Supplied text:
START

Leveraging your VNA investment

In recent years, many hams have bought a budget Vector Network Analyser (VNA). From the outset, this can readily be used as a (portable) VSWR meter for checking antennas.

Q: “How many people use their VNA for anything more than this?”

A: “Listening on the bands, browsing reflectors and using other anecdotal sources, not many.”

If a VNA is used solely a 21st-century VSWR bridge, then perhaps my 40-year old OskerBlock (see eHam etc) still has a role to play. It can check VSWR in an instant - no SOL calibration required - and monitors proceedings throughout the QSO; though you wouldn’t want to be lugging it up to a SOTA summit. But presumably most SOTA antenna trimming is done in the back garden or local park?


A little maths:

Q1: If x^2 = 4, what is the value of x? (x^2 means x squared)

Almost everyone shouts 2 which is correct, but -2 (MINUS 2) is equally valid.

Q2: If x^2 = -4 (MINUS 4), what is the value of x?

More of a pause? My dentist, who has a good scientific education and a Uni degree, didn’t know. Inflicting pain can be a 2-way street :slight_smile:

The answer is: x = +2j OR x = -2j where j is the SQUARE ROOT of -1 (MINUS 1).

For many, this should be familiar ground. For others, it may be something of a shock.

A number of the form: A + Bj is known as a COMPLEX number. A and B themselves are REAL numbers: 1.372, -50.64 etc.

END

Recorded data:

START

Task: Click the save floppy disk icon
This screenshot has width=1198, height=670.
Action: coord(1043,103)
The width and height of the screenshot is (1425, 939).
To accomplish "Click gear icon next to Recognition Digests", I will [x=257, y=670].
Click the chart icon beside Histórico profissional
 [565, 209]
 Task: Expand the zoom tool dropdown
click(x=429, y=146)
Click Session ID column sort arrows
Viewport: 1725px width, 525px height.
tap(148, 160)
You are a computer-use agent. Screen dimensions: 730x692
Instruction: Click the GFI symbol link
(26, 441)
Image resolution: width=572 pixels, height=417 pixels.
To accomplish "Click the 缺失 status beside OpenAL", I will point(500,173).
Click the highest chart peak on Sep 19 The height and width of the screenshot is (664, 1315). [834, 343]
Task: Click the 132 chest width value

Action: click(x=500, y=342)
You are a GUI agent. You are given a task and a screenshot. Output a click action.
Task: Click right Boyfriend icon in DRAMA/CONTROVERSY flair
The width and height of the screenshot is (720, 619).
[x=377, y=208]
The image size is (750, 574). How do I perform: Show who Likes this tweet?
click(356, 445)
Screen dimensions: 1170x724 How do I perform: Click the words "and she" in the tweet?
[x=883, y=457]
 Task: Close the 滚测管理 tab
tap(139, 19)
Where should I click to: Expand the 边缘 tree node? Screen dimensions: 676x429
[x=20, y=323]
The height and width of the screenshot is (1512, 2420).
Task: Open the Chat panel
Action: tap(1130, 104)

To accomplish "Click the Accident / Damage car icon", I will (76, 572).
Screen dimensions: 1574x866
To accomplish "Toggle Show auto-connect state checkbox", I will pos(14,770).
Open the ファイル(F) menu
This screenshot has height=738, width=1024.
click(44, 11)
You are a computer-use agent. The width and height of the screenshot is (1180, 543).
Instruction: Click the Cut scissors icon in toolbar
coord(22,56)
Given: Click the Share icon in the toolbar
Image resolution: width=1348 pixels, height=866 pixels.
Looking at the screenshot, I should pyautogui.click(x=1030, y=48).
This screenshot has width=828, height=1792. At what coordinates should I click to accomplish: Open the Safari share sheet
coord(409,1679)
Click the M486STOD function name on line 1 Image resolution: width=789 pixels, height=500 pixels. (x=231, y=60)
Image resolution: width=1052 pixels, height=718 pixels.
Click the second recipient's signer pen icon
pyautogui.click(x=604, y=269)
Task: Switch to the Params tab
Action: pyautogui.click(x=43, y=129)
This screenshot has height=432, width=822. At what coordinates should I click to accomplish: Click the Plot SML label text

END

Goals:
1. Write out the passage of the VNA article from "More of a pause?" to "1.372, -50.64 etc.", word for word.
2. Return the rows of the recorded data from the line with "Task: Click the 132 chest width value" to the line with "Looking at the", both lines included, reproduced without any change.

Answers:
1.
More of a pause? My dentist, who has a good scientific education and a Uni degree, didn’t know. Inflicting pain can be a 2-way street :slight_smile:

The answer is: x = +2j OR x = -2j where j is the SQUARE ROOT of -1 (MINUS 1).

For many, this should be familiar ground. For others, it may be something of a shock.

A number of the form: A + Bj is known as a COMPLEX number. A and B themselves are REAL numbers: 1.372, -50.64 etc.

2.
Task: Click the 132 chest width value

Action: click(x=500, y=342)
You are a GUI agent. You are given a task and a screenshot. Output a click action.
Task: Click right Boyfriend icon in DRAMA/CONTROVERSY flair
The width and height of the screenshot is (720, 619).
[x=377, y=208]
The image size is (750, 574). How do I perform: Show who Likes this tweet?
click(356, 445)
Screen dimensions: 1170x724 How do I perform: Click the words "and she" in the tweet?
[x=883, y=457]
 Task: Close the 滚测管理 tab
tap(139, 19)
Where should I click to: Expand the 边缘 tree node? Screen dimensions: 676x429
[x=20, y=323]
The height and width of the screenshot is (1512, 2420).
Task: Open the Chat panel
Action: tap(1130, 104)

To accomplish "Click the Accident / Damage car icon", I will (76, 572).
Screen dimensions: 1574x866
To accomplish "Toggle Show auto-connect state checkbox", I will pos(14,770).
Open the ファイル(F) menu
This screenshot has height=738, width=1024.
click(44, 11)
You are a computer-use agent. The width and height of the screenshot is (1180, 543).
Instruction: Click the Cut scissors icon in toolbar
coord(22,56)
Given: Click the Share icon in the toolbar
Image resolution: width=1348 pixels, height=866 pixels.
Looking at the screenshot, I should pyautogui.click(x=1030, y=48).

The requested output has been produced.